Share

Bab 4

Part 4

Usai mendengar cerita bu Urip, Alice pun segera pulang. Ia tak ingin lagi berlama-lama di situ. Tujuannya sekarang adalah ke rumah Kania, sahabatnya.

Alice tidak lagi memperdulikan waktu yang telah semakin beranjak larut malam. Suara deru motornya tenggelam, bersama suara bising kendaraan lain yang masih berada di jalan raya. 
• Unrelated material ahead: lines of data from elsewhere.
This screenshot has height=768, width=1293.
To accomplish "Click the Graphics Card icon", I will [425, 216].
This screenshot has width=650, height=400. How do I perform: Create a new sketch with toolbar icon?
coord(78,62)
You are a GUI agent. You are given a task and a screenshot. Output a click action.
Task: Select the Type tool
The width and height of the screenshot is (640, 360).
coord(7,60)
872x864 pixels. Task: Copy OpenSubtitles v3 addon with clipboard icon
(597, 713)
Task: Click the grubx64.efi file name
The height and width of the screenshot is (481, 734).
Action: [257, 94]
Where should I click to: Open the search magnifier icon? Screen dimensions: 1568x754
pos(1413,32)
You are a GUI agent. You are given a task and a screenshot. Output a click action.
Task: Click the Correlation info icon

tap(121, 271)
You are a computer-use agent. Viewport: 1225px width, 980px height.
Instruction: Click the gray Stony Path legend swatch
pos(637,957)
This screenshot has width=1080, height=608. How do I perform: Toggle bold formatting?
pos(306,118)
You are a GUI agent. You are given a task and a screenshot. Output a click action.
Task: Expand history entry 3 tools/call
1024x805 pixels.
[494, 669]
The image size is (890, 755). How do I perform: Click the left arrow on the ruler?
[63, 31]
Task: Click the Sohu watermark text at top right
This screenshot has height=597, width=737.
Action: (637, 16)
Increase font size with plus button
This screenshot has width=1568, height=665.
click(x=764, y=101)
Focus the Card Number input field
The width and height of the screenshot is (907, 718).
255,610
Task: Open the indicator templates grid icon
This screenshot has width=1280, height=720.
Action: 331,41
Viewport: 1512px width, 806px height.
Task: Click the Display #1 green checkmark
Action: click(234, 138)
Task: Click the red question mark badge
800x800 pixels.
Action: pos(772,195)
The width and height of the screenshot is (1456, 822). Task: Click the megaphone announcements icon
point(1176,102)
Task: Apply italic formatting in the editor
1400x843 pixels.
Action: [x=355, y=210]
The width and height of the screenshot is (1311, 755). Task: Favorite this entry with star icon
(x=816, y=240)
Tadi Alice sempat menitip pesan pada Kania. Ia tidak memperdulikan sahabatnya itu membalas atau tidak. Terpenting baginya saat ini adalah ia butuh tempat untuk berbagi.

Perjalanan yang memakan waktu hampir satu jam, akhirnya membuat ia tiba di sebuah perumahan yang cukup luas. Awalnya ia merasa sungkan untuk meneruskan niatnya. 

Akan tetapi, setelah membuka ponselnya dan membaca balasan pesan dari Kania yang berisikan

[Datanglah, Lice. Pintu rumahku selalu terbuka untukmu. Kutunggu sekarang ya.] 

Dirinya pun tersenyum lalu segera melajukan motornya masuk, ke dalam perumahan tersebut dan langsung menuju ke rumah Kania.

Rumah minimalis berwarna putih bersih itu, terlihat begitu asri karena dihiasi dengan beraneka ragam tanaman di halaman rumah. Alice kembali ragu, saat ingin melangkah masuk ke rumah Kania.

"Alice, sini masuk! Kenapa malah bengong di luar!" seruan Kania membuat Alice segera tersentak, namun langsung tersenyum.

Ia pun segera melangkahkan kakinya masuk menuju rumah sahabatnya itu. Mata Alice berkeliling, mengamati situasi rumah Kania. Ia tidak ingin kehadirannya mengganggu istirahat Kania dan suaminya.

"Cari apa? Mas Bram? Tenang aja, dia lagi tugas di luar kota selama beberapa hari." Kania berkata sambil tersenyum, seolah mengetahui jalan pikiran Alice.

"Syukurlah." Alice hanya menjawab pendek, dan segera meletakkan tubuhnya di atas sofa berwarna abu-abu itu.

Hening mulai menghiasi ruangan tersebut. Kania membiarkan Alice sendirian di ruang tamunya, dan ia pun segera membuatkan teh hangat untuk sahabatnya itu.

"Minumlah, kamu pasti lelah." Kania menyodorkan secangkir teh hangat tersebut ke meja.

Alice hanya melirik, kemudian menganggukan kepalanya sekilas. Lalu ia kembali menatap langit-langit rumah Kania.

"Aku tahu kamu sedang tidak baik-baik saja. Tapi jika dirimu belum ingin menceritakan apapun, lebih baik sekarang istirahatlah. Tubuh dan jiwamu membutuhkan itu." Kania menatap lekat ke arah Alice yang masih duduk termenung.

Alice langsung menoleh ke arah Kania. Kedua netranya mulai berkaca-kaca, dan tiba-tiba pandangannya mendadak gelap disertai rasa sakit di kepalanya. Kemudian ia pun tidak ingat apa-apa lagi.

**

"Dimana ini?" tanya Alice lirih seraya mengedarkan pandangannya ke sekeliling ruangan.

"Kamu tadi pingsan di rumahku. Karena khawatir, aku dan security perumahan pun langsung membawamu ke rumah sakit." Kania membelai tangan Alice dengan lembut.

Alice mengusap wajahnya dengan kasar dan menghapus titik-titik air mata yang mulai mengalir turun. 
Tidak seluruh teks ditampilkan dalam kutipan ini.